• Your objective:
Repeat every line below exactly, word for word.
###
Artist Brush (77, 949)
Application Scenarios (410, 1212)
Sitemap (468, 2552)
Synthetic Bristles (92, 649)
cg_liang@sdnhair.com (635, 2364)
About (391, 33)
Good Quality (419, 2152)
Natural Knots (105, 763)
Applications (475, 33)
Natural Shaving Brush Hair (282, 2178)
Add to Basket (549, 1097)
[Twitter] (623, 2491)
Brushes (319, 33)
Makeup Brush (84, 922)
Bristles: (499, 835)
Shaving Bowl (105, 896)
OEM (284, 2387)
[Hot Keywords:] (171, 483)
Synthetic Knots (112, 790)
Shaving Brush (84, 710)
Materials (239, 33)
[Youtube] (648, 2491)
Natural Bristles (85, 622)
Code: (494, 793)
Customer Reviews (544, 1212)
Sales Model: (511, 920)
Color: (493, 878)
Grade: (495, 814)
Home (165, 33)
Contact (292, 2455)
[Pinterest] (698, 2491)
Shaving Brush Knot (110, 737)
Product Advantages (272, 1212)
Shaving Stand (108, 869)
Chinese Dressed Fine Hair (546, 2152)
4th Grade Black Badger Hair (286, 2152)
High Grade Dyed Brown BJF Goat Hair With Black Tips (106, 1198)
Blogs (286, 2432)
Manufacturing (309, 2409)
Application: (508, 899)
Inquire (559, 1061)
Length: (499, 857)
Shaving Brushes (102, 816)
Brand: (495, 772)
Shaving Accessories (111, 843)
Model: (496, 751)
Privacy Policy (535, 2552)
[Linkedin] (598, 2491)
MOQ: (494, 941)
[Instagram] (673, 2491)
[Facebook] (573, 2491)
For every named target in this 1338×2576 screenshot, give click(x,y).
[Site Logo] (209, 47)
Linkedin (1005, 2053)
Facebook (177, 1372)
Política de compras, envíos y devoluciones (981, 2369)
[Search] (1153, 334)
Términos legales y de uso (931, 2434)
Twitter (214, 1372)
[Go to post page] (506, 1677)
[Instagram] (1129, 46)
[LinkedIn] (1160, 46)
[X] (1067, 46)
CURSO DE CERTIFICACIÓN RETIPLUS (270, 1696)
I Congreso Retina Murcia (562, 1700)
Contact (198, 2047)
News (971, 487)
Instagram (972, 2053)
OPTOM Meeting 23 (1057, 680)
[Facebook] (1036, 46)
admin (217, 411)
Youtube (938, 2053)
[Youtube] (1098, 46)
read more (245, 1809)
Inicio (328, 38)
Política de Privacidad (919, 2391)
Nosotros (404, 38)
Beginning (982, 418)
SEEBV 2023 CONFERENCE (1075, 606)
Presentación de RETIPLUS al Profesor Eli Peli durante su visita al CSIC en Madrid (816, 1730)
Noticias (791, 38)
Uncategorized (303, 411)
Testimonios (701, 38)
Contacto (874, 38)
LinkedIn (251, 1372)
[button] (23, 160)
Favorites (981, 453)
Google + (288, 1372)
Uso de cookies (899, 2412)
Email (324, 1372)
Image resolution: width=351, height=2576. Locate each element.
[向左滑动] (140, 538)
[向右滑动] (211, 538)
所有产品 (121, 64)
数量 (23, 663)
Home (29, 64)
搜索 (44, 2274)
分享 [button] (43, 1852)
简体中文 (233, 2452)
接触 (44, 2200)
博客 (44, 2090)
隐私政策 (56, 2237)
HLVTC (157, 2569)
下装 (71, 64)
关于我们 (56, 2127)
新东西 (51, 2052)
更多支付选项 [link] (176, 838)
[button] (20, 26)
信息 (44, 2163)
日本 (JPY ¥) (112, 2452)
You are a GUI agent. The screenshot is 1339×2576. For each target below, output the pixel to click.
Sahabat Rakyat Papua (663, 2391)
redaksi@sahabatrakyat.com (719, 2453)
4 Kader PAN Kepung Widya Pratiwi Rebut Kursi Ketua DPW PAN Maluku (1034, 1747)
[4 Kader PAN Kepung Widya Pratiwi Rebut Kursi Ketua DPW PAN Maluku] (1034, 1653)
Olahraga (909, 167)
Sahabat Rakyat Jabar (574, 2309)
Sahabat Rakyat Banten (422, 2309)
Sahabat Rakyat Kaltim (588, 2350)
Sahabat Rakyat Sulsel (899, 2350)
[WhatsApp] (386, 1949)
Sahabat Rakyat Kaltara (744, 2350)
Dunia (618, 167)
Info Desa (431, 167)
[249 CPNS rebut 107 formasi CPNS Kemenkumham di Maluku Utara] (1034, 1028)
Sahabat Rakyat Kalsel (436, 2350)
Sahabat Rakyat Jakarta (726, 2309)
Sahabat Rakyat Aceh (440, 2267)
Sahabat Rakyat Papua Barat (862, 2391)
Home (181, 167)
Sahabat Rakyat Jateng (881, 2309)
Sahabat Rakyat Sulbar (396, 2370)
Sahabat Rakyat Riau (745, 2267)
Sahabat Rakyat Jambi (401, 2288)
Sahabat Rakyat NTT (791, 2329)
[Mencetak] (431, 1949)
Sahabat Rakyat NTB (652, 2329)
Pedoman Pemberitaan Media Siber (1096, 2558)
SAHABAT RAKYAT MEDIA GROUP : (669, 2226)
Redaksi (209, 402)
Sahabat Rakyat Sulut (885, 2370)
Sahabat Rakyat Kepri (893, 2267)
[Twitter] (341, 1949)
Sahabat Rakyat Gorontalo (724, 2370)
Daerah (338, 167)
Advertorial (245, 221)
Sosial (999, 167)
###
• Response box:
Artist Brush (77, 949)
Application Scenarios (410, 1212)
Sitemap (468, 2552)
Synthetic Bristles (92, 649)
cg_liang@sdnhair.com (635, 2364)
About (391, 33)
Good Quality (419, 2152)
Natural Knots (105, 763)
Applications (475, 33)
Natural Shaving Brush Hair (282, 2178)
Add to Basket (549, 1097)
[Twitter] (623, 2491)
Brushes (319, 33)
Makeup Brush (84, 922)
Bristles: (499, 835)
Shaving Bowl (105, 896)
OEM (284, 2387)
[Hot Keywords:] (171, 483)
Synthetic Knots (112, 790)
Shaving Brush (84, 710)
Materials (239, 33)
[Youtube] (648, 2491)
Natural Bristles (85, 622)
Code: (494, 793)
Customer Reviews (544, 1212)
Sales Model: (511, 920)
Color: (493, 878)
Grade: (495, 814)
Home (165, 33)
Contact (292, 2455)
[Pinterest] (698, 2491)
Shaving Brush Knot (110, 737)
Product Advantages (272, 1212)
Shaving Stand (108, 869)
Chinese Dressed Fine Hair (546, 2152)
4th Grade Black Badger Hair (286, 2152)
High Grade Dyed Brown BJF Goat Hair With Black Tips (106, 1198)
Blogs (286, 2432)
Manufacturing (309, 2409)
Application: (508, 899)
Inquire (559, 1061)
Length: (499, 857)
Shaving Brushes (102, 816)
Brand: (495, 772)
Shaving Accessories (111, 843)
Model: (496, 751)
Privacy Policy (535, 2552)
[Linkedin] (598, 2491)
MOQ: (494, 941)
[Instagram] (673, 2491)
[Facebook] (573, 2491)
For every named target in this 1338×2576 screenshot, give click(x,y).
[Site Logo] (209, 47)
Linkedin (1005, 2053)
Facebook (177, 1372)
Política de compras, envíos y devoluciones (981, 2369)
[Search] (1153, 334)
Términos legales y de uso (931, 2434)
Twitter (214, 1372)
[Go to post page] (506, 1677)
[Instagram] (1129, 46)
[LinkedIn] (1160, 46)
[X] (1067, 46)
CURSO DE CERTIFICACIÓN RETIPLUS (270, 1696)
I Congreso Retina Murcia (562, 1700)
Contact (198, 2047)
News (971, 487)
Instagram (972, 2053)
OPTOM Meeting 23 (1057, 680)
[Facebook] (1036, 46)
admin (217, 411)
Youtube (938, 2053)
[Youtube] (1098, 46)
read more (245, 1809)
Inicio (328, 38)
Política de Privacidad (919, 2391)
Nosotros (404, 38)
Beginning (982, 418)
SEEBV 2023 CONFERENCE (1075, 606)
Presentación de RETIPLUS al Profesor Eli Peli durante su visita al CSIC en Madrid (816, 1730)
Noticias (791, 38)
Uncategorized (303, 411)
Testimonios (701, 38)
Contacto (874, 38)
LinkedIn (251, 1372)
[button] (23, 160)
Favorites (981, 453)
Google + (288, 1372)
Uso de cookies (899, 2412)
Email (324, 1372)
Image resolution: width=351, height=2576. Locate each element.
[向左滑动] (140, 538)
[向右滑动] (211, 538)
所有产品 (121, 64)
数量 (23, 663)
Home (29, 64)
搜索 (44, 2274)
分享 [button] (43, 1852)
简体中文 (233, 2452)
接触 (44, 2200)
博客 (44, 2090)
隐私政策 (56, 2237)
HLVTC (157, 2569)
下装 (71, 64)
关于我们 (56, 2127)
新东西 (51, 2052)
更多支付选项 [link] (176, 838)
[button] (20, 26)
信息 (44, 2163)
日本 (JPY ¥) (112, 2452)
You are a GUI agent. The screenshot is 1339×2576. For each target below, output the pixel to click.
Sahabat Rakyat Papua (663, 2391)
redaksi@sahabatrakyat.com (719, 2453)
4 Kader PAN Kepung Widya Pratiwi Rebut Kursi Ketua DPW PAN Maluku (1034, 1747)
[4 Kader PAN Kepung Widya Pratiwi Rebut Kursi Ketua DPW PAN Maluku] (1034, 1653)
Olahraga (909, 167)
Sahabat Rakyat Jabar (574, 2309)
Sahabat Rakyat Banten (422, 2309)
Sahabat Rakyat Kaltim (588, 2350)
Sahabat Rakyat Sulsel (899, 2350)
[WhatsApp] (386, 1949)
Sahabat Rakyat Kaltara (744, 2350)
Dunia (618, 167)
Info Desa (431, 167)
[249 CPNS rebut 107 formasi CPNS Kemenkumham di Maluku Utara] (1034, 1028)
Sahabat Rakyat Kalsel (436, 2350)
Sahabat Rakyat Jakarta (726, 2309)
Sahabat Rakyat Aceh (440, 2267)
Sahabat Rakyat Papua Barat (862, 2391)
Home (181, 167)
Sahabat Rakyat Jateng (881, 2309)
Sahabat Rakyat Sulbar (396, 2370)
Sahabat Rakyat Riau (745, 2267)
Sahabat Rakyat Jambi (401, 2288)
Sahabat Rakyat NTT (791, 2329)
[Mencetak] (431, 1949)
Sahabat Rakyat NTB (652, 2329)
Pedoman Pemberitaan Media Siber (1096, 2558)
SAHABAT RAKYAT MEDIA GROUP : (669, 2226)
Redaksi (209, 402)
Sahabat Rakyat Sulut (885, 2370)
Sahabat Rakyat Kepri (893, 2267)
[Twitter] (341, 1949)
Sahabat Rakyat Gorontalo (724, 2370)
Daerah (338, 167)
Advertorial (245, 221)
Sosial (999, 167)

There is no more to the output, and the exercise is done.